» **Exercise objective**:
Could you return only the lines that run from the line with "Image resolution: width=700" through the final line of the data, exactly as they stand?

» **Dataset excerpts**:
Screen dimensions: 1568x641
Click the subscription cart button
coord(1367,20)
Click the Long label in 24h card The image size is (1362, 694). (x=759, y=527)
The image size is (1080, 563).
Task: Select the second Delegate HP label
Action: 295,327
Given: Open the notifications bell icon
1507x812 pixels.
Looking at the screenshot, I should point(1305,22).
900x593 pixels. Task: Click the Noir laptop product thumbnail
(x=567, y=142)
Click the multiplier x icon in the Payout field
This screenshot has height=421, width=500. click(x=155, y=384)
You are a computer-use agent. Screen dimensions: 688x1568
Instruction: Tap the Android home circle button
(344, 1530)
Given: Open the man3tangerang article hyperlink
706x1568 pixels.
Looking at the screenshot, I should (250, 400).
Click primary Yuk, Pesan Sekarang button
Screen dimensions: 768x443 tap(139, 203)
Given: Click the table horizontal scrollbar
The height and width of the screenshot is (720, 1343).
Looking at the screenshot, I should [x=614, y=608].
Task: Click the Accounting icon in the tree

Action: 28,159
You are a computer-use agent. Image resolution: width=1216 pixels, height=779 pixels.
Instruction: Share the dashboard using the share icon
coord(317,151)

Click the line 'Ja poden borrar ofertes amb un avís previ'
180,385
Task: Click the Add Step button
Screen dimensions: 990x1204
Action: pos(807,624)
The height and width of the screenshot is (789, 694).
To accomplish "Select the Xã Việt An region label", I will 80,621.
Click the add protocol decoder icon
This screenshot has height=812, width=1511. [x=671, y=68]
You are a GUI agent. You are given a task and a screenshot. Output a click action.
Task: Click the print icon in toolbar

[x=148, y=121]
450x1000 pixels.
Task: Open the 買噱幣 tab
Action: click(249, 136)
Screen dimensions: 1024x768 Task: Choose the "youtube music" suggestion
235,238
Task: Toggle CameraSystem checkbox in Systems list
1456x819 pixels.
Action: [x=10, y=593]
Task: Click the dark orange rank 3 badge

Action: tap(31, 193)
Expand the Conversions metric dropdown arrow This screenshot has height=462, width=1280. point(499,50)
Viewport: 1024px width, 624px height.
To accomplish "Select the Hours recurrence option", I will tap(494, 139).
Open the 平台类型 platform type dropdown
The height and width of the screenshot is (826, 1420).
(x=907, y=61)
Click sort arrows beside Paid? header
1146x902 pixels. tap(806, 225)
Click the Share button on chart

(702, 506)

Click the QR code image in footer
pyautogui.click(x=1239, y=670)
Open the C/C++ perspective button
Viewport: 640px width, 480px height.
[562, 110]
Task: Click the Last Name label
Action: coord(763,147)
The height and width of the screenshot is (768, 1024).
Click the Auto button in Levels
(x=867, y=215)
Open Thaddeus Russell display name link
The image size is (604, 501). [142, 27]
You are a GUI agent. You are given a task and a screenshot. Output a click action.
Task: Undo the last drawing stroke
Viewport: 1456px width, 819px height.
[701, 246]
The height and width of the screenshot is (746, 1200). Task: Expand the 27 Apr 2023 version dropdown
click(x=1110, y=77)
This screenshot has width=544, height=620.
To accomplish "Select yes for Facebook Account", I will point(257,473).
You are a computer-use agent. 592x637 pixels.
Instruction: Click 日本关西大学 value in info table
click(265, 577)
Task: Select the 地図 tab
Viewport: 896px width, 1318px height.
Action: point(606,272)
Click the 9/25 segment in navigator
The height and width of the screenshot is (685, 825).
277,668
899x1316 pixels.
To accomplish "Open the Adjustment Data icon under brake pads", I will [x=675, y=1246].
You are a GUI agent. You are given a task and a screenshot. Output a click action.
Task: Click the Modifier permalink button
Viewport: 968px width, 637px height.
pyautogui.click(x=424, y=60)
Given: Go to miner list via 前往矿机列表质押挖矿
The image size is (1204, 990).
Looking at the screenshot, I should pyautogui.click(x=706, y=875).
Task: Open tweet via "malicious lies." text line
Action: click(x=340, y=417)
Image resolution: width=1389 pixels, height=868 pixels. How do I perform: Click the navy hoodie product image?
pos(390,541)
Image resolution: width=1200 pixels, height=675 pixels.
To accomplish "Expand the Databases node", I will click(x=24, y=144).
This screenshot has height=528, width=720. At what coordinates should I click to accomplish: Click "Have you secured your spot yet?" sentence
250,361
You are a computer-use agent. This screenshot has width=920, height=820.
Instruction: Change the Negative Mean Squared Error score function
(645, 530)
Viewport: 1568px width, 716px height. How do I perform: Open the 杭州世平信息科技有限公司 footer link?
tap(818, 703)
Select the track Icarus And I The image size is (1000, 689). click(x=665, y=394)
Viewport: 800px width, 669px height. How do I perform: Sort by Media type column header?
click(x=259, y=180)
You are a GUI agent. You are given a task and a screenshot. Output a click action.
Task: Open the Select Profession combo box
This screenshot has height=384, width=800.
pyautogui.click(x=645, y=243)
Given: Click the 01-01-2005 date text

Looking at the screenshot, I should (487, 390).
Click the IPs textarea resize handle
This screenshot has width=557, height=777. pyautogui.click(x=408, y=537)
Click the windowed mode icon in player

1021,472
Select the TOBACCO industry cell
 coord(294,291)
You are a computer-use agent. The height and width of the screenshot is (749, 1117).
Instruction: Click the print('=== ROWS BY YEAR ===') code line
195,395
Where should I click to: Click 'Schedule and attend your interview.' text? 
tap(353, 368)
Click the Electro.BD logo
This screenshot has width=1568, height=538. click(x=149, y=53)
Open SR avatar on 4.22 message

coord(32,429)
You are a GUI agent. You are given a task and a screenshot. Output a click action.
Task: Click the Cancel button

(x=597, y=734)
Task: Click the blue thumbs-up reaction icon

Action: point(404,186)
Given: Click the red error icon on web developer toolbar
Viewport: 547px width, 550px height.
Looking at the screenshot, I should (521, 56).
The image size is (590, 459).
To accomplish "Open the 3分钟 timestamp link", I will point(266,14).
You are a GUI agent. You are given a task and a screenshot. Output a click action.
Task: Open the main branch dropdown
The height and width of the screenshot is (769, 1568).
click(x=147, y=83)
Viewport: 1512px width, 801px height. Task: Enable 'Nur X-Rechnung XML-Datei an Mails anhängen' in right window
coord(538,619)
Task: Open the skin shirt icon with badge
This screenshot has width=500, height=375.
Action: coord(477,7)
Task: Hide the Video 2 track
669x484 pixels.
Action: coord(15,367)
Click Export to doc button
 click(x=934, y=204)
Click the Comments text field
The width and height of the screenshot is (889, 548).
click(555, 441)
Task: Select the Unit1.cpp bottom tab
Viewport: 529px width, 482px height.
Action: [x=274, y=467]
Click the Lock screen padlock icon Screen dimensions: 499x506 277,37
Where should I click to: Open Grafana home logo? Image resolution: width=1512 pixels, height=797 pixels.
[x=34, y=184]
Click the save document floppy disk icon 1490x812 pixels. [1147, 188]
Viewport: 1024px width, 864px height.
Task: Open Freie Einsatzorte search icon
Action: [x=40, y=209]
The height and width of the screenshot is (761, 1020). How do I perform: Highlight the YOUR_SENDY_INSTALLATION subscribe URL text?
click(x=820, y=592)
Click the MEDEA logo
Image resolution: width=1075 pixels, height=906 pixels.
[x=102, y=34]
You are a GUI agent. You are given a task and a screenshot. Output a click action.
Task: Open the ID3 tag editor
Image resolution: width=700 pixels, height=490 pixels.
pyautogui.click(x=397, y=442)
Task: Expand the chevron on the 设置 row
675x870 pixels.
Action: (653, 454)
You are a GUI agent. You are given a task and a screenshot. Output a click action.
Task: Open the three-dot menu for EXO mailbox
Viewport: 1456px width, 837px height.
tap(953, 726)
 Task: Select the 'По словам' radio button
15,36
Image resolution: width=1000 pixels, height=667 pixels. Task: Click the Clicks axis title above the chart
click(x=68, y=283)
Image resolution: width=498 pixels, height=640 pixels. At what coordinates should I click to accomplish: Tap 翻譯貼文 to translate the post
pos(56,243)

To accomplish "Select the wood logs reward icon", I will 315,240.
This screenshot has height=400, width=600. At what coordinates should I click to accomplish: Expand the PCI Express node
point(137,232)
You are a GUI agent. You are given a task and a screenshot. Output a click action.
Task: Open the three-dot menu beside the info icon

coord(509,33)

» **Response box**:
Image resolution: width=700 pixels, height=490 pixels.
pyautogui.click(x=397, y=442)
Task: Expand the chevron on the 设置 row
675x870 pixels.
Action: (653, 454)
You are a GUI agent. You are given a task and a screenshot. Output a click action.
Task: Open the three-dot menu for EXO mailbox
Viewport: 1456px width, 837px height.
tap(953, 726)
 Task: Select the 'По словам' radio button
15,36
Image resolution: width=1000 pixels, height=667 pixels. Task: Click the Clicks axis title above the chart
click(x=68, y=283)
Image resolution: width=498 pixels, height=640 pixels. At what coordinates should I click to accomplish: Tap 翻譯貼文 to translate the post
pos(56,243)

To accomplish "Select the wood logs reward icon", I will 315,240.
This screenshot has height=400, width=600. At what coordinates should I click to accomplish: Expand the PCI Express node
point(137,232)
You are a GUI agent. You are given a task and a screenshot. Output a click action.
Task: Open the three-dot menu beside the info icon

coord(509,33)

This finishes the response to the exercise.